Word and item position data
▬▬▬▬▬▬

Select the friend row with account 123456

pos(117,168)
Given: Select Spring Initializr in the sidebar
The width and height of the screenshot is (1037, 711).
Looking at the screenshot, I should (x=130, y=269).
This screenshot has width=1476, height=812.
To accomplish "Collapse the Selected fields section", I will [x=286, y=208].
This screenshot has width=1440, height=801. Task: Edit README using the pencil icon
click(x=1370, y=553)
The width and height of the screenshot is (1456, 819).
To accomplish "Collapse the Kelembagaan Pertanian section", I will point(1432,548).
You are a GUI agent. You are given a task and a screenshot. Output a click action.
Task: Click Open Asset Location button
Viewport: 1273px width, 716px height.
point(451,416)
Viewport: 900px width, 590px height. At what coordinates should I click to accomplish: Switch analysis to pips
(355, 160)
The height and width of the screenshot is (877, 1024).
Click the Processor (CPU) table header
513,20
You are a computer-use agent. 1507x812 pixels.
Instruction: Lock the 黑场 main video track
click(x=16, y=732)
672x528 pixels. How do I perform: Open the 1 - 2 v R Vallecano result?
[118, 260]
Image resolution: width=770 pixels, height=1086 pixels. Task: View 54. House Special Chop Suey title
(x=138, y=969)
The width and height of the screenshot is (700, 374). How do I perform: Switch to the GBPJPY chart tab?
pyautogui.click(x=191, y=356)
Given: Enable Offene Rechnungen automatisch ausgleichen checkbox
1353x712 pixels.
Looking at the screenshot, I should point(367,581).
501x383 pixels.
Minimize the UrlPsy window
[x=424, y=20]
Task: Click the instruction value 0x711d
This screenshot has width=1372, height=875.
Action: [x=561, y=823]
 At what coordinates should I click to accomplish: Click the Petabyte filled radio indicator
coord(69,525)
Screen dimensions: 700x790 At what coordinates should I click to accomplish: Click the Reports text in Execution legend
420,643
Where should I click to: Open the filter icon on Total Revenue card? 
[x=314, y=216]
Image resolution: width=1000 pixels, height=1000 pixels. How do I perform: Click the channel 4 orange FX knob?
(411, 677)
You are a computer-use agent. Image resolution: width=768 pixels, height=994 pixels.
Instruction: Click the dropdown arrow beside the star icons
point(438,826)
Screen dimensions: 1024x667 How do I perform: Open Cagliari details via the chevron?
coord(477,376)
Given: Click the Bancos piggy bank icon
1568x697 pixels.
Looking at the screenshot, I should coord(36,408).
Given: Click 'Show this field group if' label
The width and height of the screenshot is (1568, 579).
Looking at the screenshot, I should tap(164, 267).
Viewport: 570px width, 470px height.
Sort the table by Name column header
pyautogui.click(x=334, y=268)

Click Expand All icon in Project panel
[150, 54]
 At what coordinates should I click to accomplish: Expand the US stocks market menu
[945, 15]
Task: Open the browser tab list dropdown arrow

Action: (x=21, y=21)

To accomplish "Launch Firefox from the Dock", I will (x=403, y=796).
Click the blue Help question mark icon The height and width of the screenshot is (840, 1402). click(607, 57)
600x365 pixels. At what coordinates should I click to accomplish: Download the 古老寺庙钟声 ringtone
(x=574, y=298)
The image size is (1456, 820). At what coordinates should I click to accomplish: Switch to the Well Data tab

▬▬▬▬▬▬

— EXERCISE TASK —
Rewrite the material from the line with "This screenshot has width=1440, height=801." up to and including the line with "pyautogui.click(x=191, y=356)", scaling every coordinate in the answers by 1.55 and rounding to the nearest whole number, with halves rounded up. Leave the requests and their numbers unchanged, and give back only those lines.

— ANSWER TO THE EXERCISE —
This screenshot has width=1440, height=801. Task: Edit README using the pencil icon
click(x=2124, y=857)
The width and height of the screenshot is (1456, 819).
To accomplish "Collapse the Kelembagaan Pertanian section", I will point(2220,849).
You are a GUI agent. You are given a task and a screenshot. Output a click action.
Task: Click Open Asset Location button
Viewport: 1273px width, 716px height.
point(699,645)
Viewport: 900px width, 590px height. At what coordinates should I click to accomplish: Switch analysis to pips
(550, 248)
The height and width of the screenshot is (877, 1024).
Click the Processor (CPU) table header
795,31
You are a computer-use agent. 1507x812 pixels.
Instruction: Lock the 黑场 main video track
click(x=25, y=1135)
672x528 pixels. How do I perform: Open the 1 - 2 v R Vallecano result?
[183, 403]
Image resolution: width=770 pixels, height=1086 pixels. Task: View 54. House Special Chop Suey title
(x=214, y=1502)
The width and height of the screenshot is (700, 374). How do I perform: Switch to the GBPJPY chart tab?
pyautogui.click(x=296, y=552)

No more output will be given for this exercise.